ECON-620 Environmental Economics

Environmental Economics

This graduate course examines the relationship and apparent conflict between economic growth and environmental quality, the economics of environmental issues and policy, the environment as a resource and a public good, and the ability and lack of ability of free markets and governments to deal adequately with pollution and other environmental problems. While there is not a formal prerequisite for the course, some background in economics (e.g., ECON-101 Principles of Microeconomics) is very helpful. Class 3, Credit 3 (Spring)

ECON-701 Microecon for Grad Students

Microeconomics for Graduate Students

This course develops the tools that are commonly used to study the allocation of resources in a mixed economy of private and public enterprises. This course provides an intensive overview of the microeconomic models underlying the actions of consumers and households, firms, regulators, and other public institutions. These models will be applied to current issues in policy (as it arises in all fields of inquiry).  Class 3, Credit 3 (Fall)
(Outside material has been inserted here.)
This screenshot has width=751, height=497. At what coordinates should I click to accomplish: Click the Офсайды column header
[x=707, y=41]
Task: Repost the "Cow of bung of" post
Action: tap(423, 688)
ECON-810 Econ Of Sustainability

Economics Of Sustainability

The economics of sustainability involves the study of and the design of strategies for attaining dynamic consumption and production paths with certain desirable properties. This course begins by exploring how problems of sustainability can be analyzed using the neoclassical economics paradigm.  We then consider how sustainability concerns arise within consumer theory (e.g., issues in green consumption) and within the theory of the firm (e.g., issues of green design).  Standard modeling tools used in economics are introduced.  Environmental and resource economic policy instruments—such as taxes, tradable pollution permits, liability and regulation—are critically evaluated for use in various contexts in which sustainability is of concern.  Consideration is given to how the economic theory of sustainability complements perspectives from other disciplines.  The course concludes with a discussion of current issues in sustainability such as climate change.